Für Christen beider Konfessionen

In vorchristlicher Zeit kannte man nur zwei Jahreszeiten, den Sommer und den Winter, Wärme und Kälte, Fruchtbarkeit und Unfruchtbarkeit, Leben und Tod, Gesundheit und Krankheit. Den Frühling rechnete man dem Sommer und den Herbst dem Winter zu, daher wird der 21. Juni als Mittsommer (Sommersonnenwende) und der 21. Dezember als Mittwinter (Wintersonnenwende) bezeichnet. Die Symbolfarbe des Winters mit seinen schneebedeckten Landschaften war Weiß. Damit stand diese Farbe für Kälte, Tod, Krankheit und Trauer.

Die Frauen und jungen Mädchen im deutschsprachigen Gebiet der Oberlausitz kleideten sich bis Ende des 18. Jahrhunderts als Zeichen der Trauer weiß, die Männer schwarz. Die weiße Trauerfarbe galt für Christen evangelischer und katholischer Konfession gleichermaßen. Im landwirtschaftlich geprägten Norden der Oberlausitz hat sich altes Brauchtum länger gehalten als in den Industriedörfern des Südens.

In Schöppenbüchern und Berichten von Reichenau (Bogatynia), Oybin, Mittelherwigsdorf, Großschönau, Oderwitz, Seifhennersdorf oder Ebersbach stößt man auf weiße Trauerhauben, weiße Stirnbinden, weiße Umnehmetücher und weiße Maulschleier. Letztere wurden auch Popeltücher genannt und nur von den Ehefrauen und Töchtern des Verstorbenen zum sonntäglichen Gottesdienst in der Zeit der Volltrauer getragen.

Tücher umhüllten den Körper

Diese kleinen Trauertücher stellte man aus Seide her. Sie bedeckten Mund und Kinn und ließen nur Nase und Augen frei. Die Popeltücher sind keine Schnupftücher. Das Wort „popeln“ bedeutete früher „einhüllen“,“vermummen“. Wer kurz nach dem Zweiten Weltkrieg geboren wurde, kennt noch die Bezeichnungen Popanz, Popelmann, Popel als verkleideten Kinderschreck oder Gespenst. Fast alle Burgen in Mitteleuropa besitzen ein Burggespenst, das meistens durch eine weiß gekleidete und vermummte Person dargestellt wird. Am beeindruckendsten waren die großen weißen Trauer- oder Grabetücher aus Leinwand oder Zwillich, die den Kopf und die weiße Haube bedeckten und fast den ganzen Körper umhüllten. Sie wurden in den Schöppenbüchern auch als Umnehmetücher ausgewiesen. Zur Halbtrauer, die nach vier oder sechs Wochen die Volltrauer ablöste, trug man dann kürzere Hüllen oder welche, die man nach oben raffte und mit Nadeln befestigte. Der schwarze oder dunkle Rock war dann zu sehen. Im Unterschied zur schwarz-weißen Tracht der Bräute verzichtete man auf alle Schmuckelemente, wie Spitzen, Rüschen, Falbel, Borten und Muster.

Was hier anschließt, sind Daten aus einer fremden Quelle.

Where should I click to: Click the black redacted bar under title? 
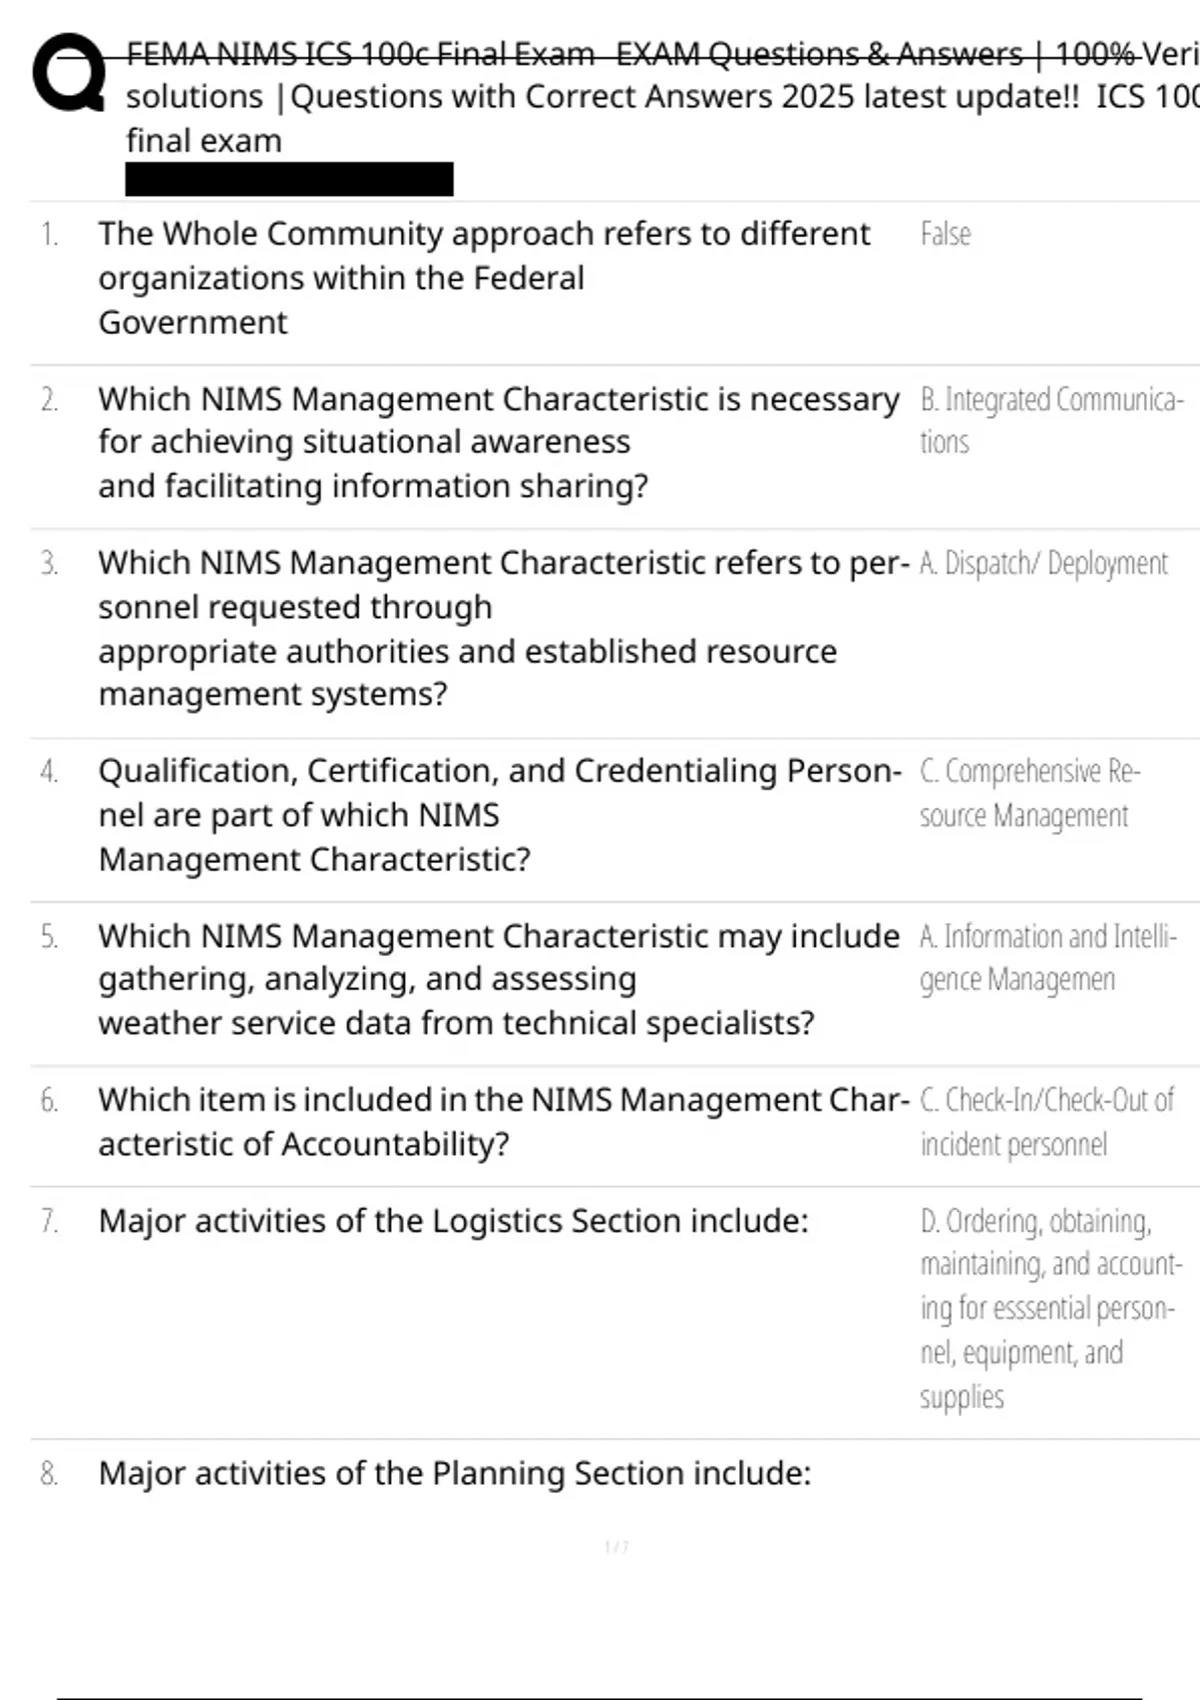[x=289, y=179]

Von den roten Strümpfen des 18. Jahrhunderts abgesehen, waren nur glatte weiße oder schwarze Kleidungsstücke aus Leinen oder Baumwolle sichtbar. Zum Begräbnis des Grafen Zinzendorf in Herrnhut am 16. Mai 1760 erschienen die Schwestern der Brüdergemeine am Grabe in weißer Kleidung. In der ganzen Oberlausitz umhüllten sich die Frauen bei Regen mit großen wasserabweisenden Regentüchern, die mit dem Siegeszug des Regenschirmes Mitte des 18. Jahrhunderts nach und nach aus der Kleidertruhe verbannt wurden.

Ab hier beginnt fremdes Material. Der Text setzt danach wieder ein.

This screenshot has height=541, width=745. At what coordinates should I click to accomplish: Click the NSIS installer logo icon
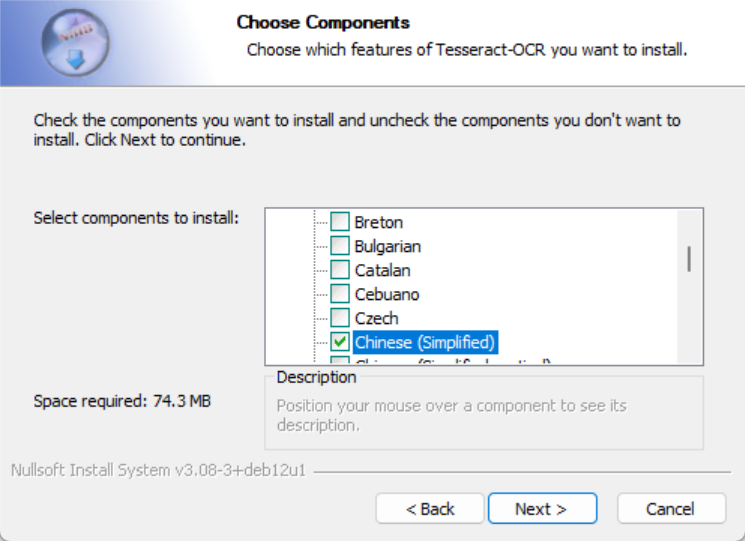(75, 43)
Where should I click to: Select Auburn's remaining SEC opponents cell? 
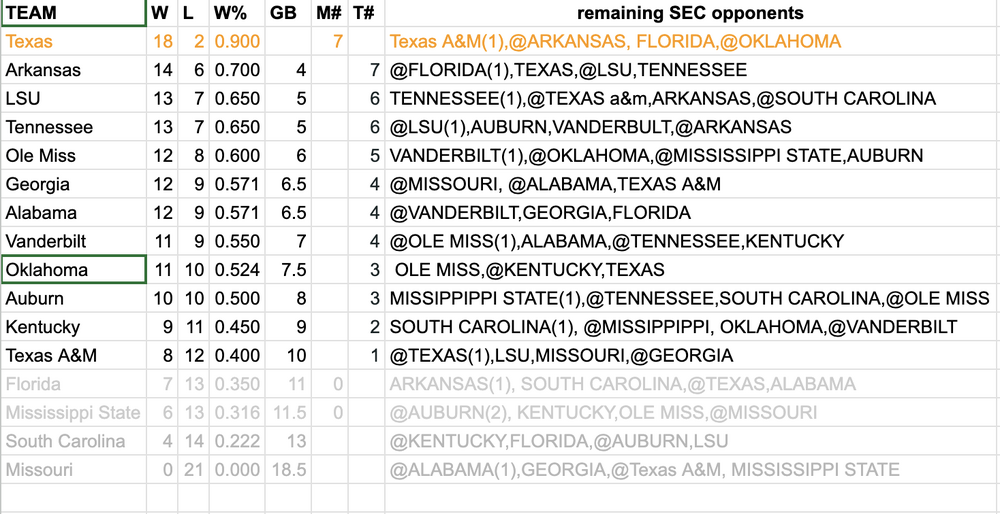(x=690, y=299)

Im letzten Drittel des 18. Jahrhunderts startete die Kirche eine Kampagne gegen die Verschleierung und die weiße Trauerkleidung, sodass zuerst das Popeltuch, dann das große weiße Trauertuch und zuletzt die schmucklose Trauerhaube in den Dörfern zwischen Bischofswerda und Zittau verschwanden. Es hieß, dass die Gottesdienstbesucher nichts hörten und nichts sähen und die schwarze Trauertracht viel anständiger wäre als die weiße. Um 1800 war fast in allen Dörfern, vom sorbischen Sprachgebiet abgesehen, die weiße durch die schwarze Trauerkleidung ersetzt worden.

Das Vermummen gibt es also nicht nur bei den Moslems. Heute wäre es ein beeindruckender, für viele unverständlicher Anblick, wenn 40 weißumhüllte Frauen mit gesenktem Blick hinter einem weißen Sarg herliefen. Vor 200 Jahren umhüllten sich die trauernden Frauen auch noch im benachbarten Schlesien mit dem sogenannten „Groabe-“ oder „Leedtichla“. Ein weißer Bestattungswagen, wie kürzlich von einer Firma in Zittau erworben, ist also nicht pietätlos, sondern entspricht den Glaubensvorstellungen unserer Altvorderen.